I carefully opened the box that still smelled faintly of smoke. I lifted the lid and looked … and then had to look again before I could start understand what I was seeing. It was a book with a dark cover etched in beautiful designs. The binding had been repaired many times and the pages that I could see didn’t look like the machine cut edges I was used to seeing. Just looking at it I could tell that it was old.
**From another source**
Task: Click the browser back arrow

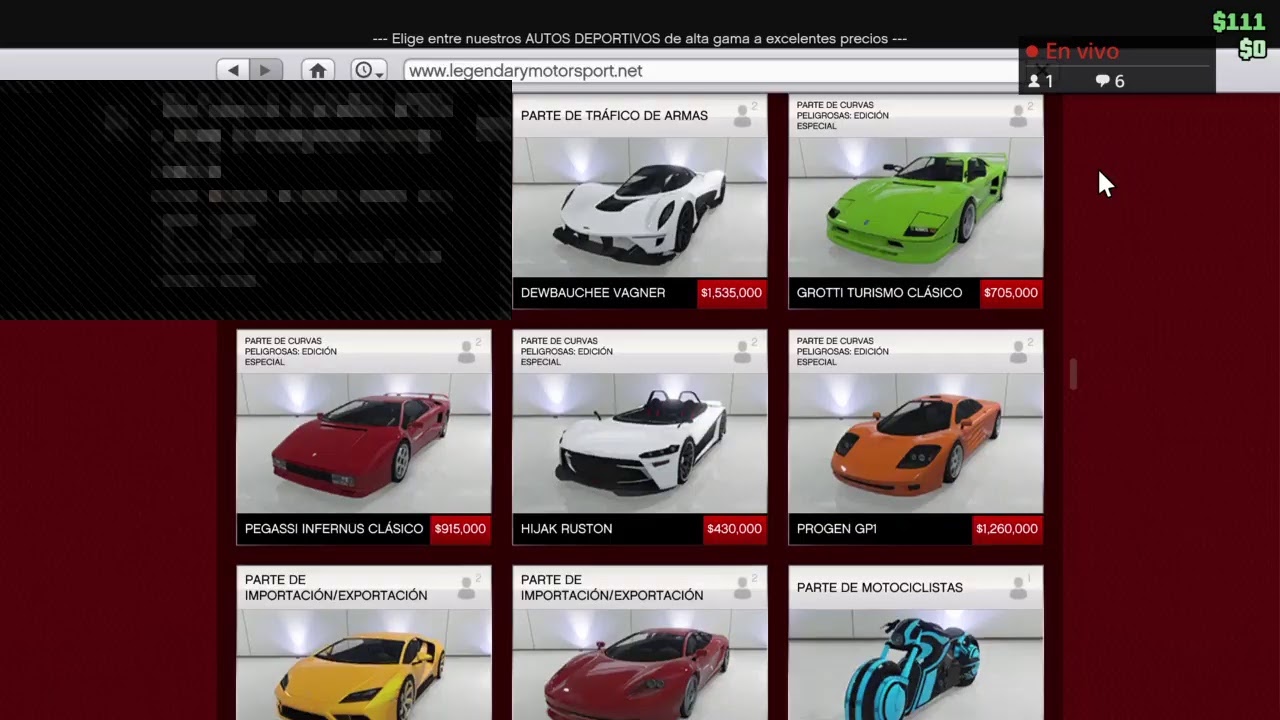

“It was my father’s grandfather who brought this treasure into our family. He was a merchant and took this in payment for a debt. It called to him every night. He would lock it in this box at night, trying to stop it. He tried to sell it but too many were afraid once they found out what the book was. Finally he gave in and opened the book and started to read. The story is that before he read the book he was a ferocious man with a terrible temper. He began to change as what he read began to sink in. And as he changed so did the fortune of our family. The Muslims were without mercy. It was always my father’s dream to immigrate to America where we could be free to believe and attend a church of our own choosing. But this book … this Bible … guided us here. It would have been a great blow to have lost it. I thank you for saving it.”
I was still looking at the beautiful book with its ornate cover and hand painted color plates inside it. “I didn’t save it … it saved me. It was the only bit of light I could see in all of the smoke. And then when I couldn’t break the window out it was the closest thing at hand. I hope I didn’t damage the box.”
“There are a few scratches but they only add character and another story to our family’s history.” He was silent for a moment. “I believe you were meant to save this treasure. I have never understood how it wound up under the window, I always kept it on a stand on the other side of the room. God meant for it to light your way and save you, just as it has lit the way for my family and saved us for generations. It is a lesson we should all remember.”
I carefully closed the Bible and then closed the wooden box that held it. I thought of my great grandfather’s big Bible that always say on the coffee table in the cabin’s sitting room. Generations of births, marriages, and deaths were written inside. There were names and relationships on those pages that you’d never find in any public records. I told Uncle Bedros about that Bible and he nodded and smiled, pleased that I understood what it represented.
“Your Mr. Evans, he is at peace, possibly for the first time in his life. Do not begrudge him for it.”
“What? Oh … no … no I’d never …” But I stopped, realizing that maybe I did. And from Evans I thought of my parents and something inside me unknotted. Then I looked at Uncle Bedros and said, “Thank you.”
He smiled and nodded to something behind me. “It looks like you are wanted … but a word if you will.” I stopped and turned back to him. “You are a young woman alone. Be careful of your choices. I believe that the man that you’ve chosen is honorable and means well, but do not undervalue yourself and be careful of temptation.”
I blushed because it wasn’t hard to understand what he was talking about but I nodded and then turned to see that it was not just Thor waiting for me but the other men as well. I walked over carefully, unable to read anything in Thor’s expression.
It was Richards who said, “I have a hand written note from Evans. We are planning to leave tomorrow so I believe, before we go much further, I should read it to everyone.”